-- begin --

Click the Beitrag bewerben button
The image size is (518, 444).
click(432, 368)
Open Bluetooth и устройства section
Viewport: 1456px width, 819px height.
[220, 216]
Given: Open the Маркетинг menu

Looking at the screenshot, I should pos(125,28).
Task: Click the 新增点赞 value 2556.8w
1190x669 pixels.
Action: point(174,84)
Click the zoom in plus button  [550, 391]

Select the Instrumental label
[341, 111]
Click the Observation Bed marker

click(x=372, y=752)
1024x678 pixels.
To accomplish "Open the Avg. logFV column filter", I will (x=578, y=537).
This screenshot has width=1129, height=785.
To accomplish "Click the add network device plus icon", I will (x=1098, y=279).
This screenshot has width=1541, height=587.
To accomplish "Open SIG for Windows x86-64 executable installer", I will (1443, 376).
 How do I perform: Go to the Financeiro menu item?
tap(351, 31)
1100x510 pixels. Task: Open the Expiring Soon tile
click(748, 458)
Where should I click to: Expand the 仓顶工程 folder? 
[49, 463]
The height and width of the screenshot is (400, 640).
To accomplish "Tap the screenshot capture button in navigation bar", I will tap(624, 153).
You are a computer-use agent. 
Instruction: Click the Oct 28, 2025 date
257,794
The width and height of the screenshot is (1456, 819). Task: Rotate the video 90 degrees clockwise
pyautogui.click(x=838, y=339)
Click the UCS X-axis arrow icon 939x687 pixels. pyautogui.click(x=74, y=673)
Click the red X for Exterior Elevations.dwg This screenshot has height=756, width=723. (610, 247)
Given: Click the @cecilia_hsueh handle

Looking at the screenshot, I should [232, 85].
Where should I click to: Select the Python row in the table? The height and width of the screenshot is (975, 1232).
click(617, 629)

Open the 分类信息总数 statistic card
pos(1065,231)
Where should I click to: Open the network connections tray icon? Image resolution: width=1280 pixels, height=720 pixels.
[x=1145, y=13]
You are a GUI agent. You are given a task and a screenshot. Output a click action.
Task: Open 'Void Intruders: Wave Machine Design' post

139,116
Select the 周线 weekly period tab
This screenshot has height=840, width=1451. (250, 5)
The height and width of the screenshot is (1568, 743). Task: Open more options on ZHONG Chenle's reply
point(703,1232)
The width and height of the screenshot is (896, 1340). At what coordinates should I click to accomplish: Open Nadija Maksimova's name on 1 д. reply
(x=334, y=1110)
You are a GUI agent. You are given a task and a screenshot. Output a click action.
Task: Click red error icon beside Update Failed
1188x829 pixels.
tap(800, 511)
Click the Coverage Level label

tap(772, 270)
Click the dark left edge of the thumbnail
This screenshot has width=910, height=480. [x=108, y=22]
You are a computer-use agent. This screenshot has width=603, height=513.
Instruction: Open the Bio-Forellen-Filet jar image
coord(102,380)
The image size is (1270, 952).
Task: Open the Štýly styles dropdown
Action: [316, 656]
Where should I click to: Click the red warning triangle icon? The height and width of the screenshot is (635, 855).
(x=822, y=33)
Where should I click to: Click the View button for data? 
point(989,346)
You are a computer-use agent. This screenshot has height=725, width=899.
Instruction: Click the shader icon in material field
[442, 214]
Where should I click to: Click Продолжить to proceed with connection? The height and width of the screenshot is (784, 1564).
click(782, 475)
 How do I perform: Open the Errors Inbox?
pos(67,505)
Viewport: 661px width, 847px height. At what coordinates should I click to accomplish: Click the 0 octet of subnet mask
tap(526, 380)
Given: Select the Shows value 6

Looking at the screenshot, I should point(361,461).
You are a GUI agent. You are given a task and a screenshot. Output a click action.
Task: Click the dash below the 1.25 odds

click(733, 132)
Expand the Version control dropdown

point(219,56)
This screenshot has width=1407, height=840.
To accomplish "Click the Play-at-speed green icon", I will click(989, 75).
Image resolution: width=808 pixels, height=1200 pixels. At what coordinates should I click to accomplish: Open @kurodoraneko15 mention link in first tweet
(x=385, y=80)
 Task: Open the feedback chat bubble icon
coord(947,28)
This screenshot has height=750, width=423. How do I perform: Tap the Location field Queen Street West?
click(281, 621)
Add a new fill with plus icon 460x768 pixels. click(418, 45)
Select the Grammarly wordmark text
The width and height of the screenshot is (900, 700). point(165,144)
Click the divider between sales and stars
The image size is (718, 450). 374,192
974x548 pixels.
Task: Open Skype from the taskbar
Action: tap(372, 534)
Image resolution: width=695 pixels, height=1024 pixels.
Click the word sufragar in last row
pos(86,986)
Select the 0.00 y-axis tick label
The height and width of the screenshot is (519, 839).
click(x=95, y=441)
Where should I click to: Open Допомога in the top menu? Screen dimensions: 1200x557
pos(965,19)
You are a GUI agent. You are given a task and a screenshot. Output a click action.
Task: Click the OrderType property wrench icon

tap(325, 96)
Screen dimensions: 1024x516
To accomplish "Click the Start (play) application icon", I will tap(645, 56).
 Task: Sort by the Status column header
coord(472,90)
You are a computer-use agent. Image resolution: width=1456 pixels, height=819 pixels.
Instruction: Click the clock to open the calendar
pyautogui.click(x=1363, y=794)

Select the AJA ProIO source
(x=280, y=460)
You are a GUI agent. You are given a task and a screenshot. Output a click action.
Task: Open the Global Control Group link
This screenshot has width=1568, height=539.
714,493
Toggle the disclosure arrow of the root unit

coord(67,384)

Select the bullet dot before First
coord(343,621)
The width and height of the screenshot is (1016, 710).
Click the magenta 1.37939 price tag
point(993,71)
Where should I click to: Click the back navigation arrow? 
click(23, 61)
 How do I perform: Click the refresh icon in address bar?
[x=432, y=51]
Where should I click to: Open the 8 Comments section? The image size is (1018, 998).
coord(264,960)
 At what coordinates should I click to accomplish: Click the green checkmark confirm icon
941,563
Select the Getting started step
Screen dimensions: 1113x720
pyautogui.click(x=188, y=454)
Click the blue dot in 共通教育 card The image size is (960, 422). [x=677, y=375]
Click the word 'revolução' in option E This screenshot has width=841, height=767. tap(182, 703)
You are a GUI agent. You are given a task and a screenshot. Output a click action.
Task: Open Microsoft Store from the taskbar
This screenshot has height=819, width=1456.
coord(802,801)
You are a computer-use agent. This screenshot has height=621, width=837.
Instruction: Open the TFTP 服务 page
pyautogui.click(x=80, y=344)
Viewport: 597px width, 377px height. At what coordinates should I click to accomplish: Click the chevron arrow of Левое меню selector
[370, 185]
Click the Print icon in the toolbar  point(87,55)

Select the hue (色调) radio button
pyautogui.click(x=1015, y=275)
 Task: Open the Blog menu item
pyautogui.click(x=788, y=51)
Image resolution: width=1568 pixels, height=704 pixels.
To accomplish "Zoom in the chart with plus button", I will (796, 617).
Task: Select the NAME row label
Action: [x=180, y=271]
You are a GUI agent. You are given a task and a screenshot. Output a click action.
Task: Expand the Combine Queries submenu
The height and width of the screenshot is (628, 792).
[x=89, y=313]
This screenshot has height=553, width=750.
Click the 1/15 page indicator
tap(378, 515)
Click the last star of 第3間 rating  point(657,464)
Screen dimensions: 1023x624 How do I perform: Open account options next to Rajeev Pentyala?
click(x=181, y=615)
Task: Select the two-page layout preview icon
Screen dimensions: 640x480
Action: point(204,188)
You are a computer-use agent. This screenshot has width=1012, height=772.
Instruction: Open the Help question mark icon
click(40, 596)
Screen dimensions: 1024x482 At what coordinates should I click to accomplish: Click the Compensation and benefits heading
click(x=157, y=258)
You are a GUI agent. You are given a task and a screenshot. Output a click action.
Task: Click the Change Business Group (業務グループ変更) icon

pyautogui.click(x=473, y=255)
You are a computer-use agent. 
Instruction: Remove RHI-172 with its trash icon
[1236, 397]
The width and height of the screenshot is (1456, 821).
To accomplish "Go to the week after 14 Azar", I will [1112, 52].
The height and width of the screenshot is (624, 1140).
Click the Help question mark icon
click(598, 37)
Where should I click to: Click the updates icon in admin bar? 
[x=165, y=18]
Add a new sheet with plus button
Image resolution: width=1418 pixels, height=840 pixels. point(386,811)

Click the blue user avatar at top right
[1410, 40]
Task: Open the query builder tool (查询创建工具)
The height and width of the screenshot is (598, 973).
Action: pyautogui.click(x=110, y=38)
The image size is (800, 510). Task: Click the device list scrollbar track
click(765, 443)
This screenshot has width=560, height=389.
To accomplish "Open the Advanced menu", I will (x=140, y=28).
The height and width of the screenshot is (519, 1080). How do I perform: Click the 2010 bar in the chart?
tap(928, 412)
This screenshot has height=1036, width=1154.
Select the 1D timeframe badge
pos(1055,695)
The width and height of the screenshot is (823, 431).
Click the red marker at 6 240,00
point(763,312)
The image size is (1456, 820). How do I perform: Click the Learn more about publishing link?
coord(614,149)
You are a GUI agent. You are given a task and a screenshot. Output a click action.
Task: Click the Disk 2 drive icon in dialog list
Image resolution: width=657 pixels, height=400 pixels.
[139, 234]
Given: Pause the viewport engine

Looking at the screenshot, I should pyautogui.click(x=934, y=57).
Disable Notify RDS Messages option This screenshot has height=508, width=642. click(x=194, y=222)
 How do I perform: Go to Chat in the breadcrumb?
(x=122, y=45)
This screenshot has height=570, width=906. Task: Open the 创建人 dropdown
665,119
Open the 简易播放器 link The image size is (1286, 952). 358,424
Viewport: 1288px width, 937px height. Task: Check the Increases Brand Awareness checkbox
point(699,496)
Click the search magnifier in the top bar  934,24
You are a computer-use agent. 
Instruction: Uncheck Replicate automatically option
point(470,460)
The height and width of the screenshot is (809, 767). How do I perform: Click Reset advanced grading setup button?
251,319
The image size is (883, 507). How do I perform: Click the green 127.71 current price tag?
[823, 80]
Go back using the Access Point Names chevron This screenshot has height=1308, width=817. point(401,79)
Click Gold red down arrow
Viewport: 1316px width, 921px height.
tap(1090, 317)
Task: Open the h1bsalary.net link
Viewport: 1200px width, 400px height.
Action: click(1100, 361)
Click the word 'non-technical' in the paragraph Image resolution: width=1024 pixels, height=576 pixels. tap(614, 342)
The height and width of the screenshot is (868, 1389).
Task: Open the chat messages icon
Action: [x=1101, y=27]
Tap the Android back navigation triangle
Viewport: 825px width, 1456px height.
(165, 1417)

-- end --

Pull out every line of the material above that contains the string "value", and copy each one in full.

[Response to this task]
Task: Click the 新增点赞 value 2556.8w
Given: Select the Shows value 6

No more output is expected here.